Recent reports from the stock markets indicate that infotech companies are sizzling. So much so that in the last three months, much of the BSE Sensex’s upward movement has been attributable to the IT sector alone. With the government also taking more than a cursory interest in IT and assuring all and sundry that it is serious about IT, it is no surprise that IT has suddenly become the bourses’ white knight. All of a sudden IT seems to have caught the fancy of punters as the segment to watch out for, in the near and far term.
That is the good news. The bad news is that several imposters are also making their quick buck, and there does not seem to be any mechanism to prevent that from happening. For instance, one newspaper reported cases of companies which have nothing to do with IT, but are merrily using IT in their names to lure gullible investors into parting with their funds and then making a fast exit at higher share prices. The problem is that despite knowing the names and identities of these companies, there is precious little that either SEBI or anybody else can do on this issue.
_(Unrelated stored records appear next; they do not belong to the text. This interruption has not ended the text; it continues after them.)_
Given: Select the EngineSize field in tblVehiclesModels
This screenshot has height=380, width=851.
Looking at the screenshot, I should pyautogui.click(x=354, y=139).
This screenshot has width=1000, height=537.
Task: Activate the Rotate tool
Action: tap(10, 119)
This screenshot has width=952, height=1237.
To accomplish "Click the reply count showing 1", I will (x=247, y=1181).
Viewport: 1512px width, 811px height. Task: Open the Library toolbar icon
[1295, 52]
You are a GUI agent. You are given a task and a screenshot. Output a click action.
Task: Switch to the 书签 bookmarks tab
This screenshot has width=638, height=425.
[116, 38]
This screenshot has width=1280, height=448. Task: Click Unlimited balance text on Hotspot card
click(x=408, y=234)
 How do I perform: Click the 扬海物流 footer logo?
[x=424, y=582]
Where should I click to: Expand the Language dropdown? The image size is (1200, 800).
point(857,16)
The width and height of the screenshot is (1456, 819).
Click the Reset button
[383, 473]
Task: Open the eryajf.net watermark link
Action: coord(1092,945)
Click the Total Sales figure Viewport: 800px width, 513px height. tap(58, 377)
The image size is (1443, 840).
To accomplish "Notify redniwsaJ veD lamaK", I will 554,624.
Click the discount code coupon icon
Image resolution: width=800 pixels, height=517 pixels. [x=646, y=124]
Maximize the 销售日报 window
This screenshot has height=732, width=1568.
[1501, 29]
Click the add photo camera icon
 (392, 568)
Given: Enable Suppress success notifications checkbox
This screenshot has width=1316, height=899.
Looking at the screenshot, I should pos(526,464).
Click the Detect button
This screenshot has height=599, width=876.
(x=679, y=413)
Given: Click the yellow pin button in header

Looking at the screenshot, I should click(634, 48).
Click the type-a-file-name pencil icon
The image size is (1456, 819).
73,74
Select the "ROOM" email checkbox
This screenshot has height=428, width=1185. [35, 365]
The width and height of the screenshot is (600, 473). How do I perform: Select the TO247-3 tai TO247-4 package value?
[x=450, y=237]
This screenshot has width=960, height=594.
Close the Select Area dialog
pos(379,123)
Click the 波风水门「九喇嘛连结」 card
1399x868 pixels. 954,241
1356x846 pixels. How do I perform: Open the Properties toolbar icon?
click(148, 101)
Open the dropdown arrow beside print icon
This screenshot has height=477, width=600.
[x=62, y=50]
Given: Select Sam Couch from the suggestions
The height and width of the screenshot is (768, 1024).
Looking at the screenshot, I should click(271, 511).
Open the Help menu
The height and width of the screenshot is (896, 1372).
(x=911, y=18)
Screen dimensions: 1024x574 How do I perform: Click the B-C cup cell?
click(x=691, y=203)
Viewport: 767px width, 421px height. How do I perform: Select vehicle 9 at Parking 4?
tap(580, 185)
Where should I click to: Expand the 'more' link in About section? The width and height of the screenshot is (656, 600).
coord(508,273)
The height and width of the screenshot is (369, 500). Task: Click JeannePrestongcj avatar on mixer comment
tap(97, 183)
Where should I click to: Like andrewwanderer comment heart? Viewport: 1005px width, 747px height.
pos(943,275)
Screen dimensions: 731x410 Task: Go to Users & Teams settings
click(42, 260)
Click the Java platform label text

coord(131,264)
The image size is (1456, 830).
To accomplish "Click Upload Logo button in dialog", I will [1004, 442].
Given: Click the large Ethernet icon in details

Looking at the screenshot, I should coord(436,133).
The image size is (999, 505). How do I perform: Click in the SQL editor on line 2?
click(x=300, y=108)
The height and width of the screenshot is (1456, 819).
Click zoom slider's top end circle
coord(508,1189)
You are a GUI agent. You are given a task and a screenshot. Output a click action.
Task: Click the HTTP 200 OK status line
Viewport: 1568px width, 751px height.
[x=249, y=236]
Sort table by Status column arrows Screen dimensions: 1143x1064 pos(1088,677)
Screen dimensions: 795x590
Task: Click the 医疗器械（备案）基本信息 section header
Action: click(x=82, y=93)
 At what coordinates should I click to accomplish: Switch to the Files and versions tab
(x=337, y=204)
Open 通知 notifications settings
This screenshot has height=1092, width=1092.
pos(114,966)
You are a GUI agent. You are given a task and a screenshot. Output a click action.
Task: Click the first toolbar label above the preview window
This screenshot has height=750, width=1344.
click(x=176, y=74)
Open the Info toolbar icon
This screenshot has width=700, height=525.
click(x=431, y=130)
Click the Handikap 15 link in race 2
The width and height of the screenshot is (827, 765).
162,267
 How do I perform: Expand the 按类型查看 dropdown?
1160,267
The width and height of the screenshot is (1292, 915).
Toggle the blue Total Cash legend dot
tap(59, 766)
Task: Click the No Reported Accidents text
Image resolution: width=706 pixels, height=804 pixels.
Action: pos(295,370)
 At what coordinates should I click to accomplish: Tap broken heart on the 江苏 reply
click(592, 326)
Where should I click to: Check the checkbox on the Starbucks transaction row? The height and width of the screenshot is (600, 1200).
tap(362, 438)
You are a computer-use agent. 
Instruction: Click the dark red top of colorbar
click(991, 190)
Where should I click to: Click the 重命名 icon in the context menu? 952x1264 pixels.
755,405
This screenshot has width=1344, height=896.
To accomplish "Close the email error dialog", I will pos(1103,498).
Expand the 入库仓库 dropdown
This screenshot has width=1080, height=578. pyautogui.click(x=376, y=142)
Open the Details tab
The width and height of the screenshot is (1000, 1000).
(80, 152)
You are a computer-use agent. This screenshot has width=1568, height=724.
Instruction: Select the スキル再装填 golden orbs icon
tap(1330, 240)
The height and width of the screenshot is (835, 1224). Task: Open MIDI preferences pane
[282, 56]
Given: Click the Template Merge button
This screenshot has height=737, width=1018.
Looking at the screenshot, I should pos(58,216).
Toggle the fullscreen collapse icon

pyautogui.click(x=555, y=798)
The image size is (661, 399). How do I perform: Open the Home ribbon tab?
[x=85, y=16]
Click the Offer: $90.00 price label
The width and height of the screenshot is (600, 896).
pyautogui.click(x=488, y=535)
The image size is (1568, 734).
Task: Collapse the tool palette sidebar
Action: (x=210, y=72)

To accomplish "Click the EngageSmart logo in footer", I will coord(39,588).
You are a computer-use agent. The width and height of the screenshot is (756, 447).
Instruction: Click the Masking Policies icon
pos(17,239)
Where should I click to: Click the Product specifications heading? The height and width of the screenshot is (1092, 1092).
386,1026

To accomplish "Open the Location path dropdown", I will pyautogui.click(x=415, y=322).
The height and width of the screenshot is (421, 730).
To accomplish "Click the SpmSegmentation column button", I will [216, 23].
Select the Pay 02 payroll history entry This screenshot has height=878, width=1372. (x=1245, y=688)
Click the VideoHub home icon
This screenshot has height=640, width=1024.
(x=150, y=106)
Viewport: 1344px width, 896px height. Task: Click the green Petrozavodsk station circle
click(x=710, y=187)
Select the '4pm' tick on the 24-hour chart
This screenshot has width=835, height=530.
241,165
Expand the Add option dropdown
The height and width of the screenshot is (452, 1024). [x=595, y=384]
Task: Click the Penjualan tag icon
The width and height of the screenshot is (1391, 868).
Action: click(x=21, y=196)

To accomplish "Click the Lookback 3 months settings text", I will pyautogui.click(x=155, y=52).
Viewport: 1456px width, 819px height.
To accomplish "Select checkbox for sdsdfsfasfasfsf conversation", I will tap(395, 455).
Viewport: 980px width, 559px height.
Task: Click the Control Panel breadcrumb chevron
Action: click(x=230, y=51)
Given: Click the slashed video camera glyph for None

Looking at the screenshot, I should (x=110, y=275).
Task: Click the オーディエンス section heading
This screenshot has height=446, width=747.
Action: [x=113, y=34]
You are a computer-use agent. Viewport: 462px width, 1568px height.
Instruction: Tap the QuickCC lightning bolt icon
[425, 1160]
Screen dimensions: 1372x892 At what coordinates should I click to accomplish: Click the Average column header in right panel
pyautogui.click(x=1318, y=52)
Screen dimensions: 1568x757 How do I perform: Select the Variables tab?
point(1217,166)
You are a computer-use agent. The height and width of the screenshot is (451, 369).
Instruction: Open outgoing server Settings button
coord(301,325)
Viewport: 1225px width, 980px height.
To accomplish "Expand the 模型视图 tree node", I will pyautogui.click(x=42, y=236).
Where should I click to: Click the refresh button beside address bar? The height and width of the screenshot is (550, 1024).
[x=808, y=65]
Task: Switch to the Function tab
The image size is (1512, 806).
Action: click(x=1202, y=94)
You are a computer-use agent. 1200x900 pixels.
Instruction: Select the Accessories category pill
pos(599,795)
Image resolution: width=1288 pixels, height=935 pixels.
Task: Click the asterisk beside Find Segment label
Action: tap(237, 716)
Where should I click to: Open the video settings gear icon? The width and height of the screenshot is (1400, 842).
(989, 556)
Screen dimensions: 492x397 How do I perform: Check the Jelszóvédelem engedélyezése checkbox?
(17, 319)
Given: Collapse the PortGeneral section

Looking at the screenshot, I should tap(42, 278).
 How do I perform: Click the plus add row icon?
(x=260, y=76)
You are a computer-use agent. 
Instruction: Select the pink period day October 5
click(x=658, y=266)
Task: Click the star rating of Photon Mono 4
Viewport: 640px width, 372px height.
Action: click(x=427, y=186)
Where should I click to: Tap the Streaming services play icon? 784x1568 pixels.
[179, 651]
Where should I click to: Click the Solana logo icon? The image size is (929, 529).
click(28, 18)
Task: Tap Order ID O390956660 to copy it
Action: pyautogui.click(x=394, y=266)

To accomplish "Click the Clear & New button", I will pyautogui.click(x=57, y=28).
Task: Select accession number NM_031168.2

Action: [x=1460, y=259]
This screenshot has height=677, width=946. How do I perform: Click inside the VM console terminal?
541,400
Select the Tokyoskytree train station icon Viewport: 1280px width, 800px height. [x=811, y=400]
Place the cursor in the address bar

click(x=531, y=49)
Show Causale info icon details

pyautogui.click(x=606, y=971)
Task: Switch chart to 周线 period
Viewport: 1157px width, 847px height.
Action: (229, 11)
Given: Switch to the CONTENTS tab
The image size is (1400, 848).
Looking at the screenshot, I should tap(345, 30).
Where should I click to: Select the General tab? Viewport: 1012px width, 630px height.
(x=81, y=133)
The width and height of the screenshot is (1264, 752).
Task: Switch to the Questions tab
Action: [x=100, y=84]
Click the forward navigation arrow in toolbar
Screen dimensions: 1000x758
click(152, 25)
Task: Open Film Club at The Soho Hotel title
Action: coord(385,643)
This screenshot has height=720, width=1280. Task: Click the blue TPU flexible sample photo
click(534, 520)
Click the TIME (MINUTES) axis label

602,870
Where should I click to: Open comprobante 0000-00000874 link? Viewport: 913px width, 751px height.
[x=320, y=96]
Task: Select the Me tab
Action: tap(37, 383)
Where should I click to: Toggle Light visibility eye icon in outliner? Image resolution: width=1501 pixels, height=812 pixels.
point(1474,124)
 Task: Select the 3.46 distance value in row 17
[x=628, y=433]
This will bring a bad name to the entire IT sector, which is galloping away. For the second time in this decade IT stocks are on the upswing. In 1991-92 also a similar thing happened, except that at that time we had promoters with doubtful antecedents creating a shell IT company (preferably software) and then going for public equity offerings. At that time also, we had warned through these pages the dangers that were inherent. Still, some investors in the primary market ended up losing their money. This time around, the scenario threatens to repeat itself all over again.
Is there a solution? We seem to believe there is, and the solution will emerge if the industry associations put their heads together and create a body that will be responsible for reporting these cases to the concerned law enforcement agencies. This will ensure that not only will the industry be separating itself from the Black Sheep, but will also be doing a service to the potential investors who otherwise may become disillusioned with the IT movement, and may turn their faces away from the benefits of IT.
This is potentially dangerous as not only does it allow some unscrupulous elements to take advantage of the situation in a manner that is unethical, if not downright illegal, but it also taints even the others who are actually delivering on the promise of IT.
The Black Sheep must not be allowed to pull wool over everybody’s eyes. The industry must act.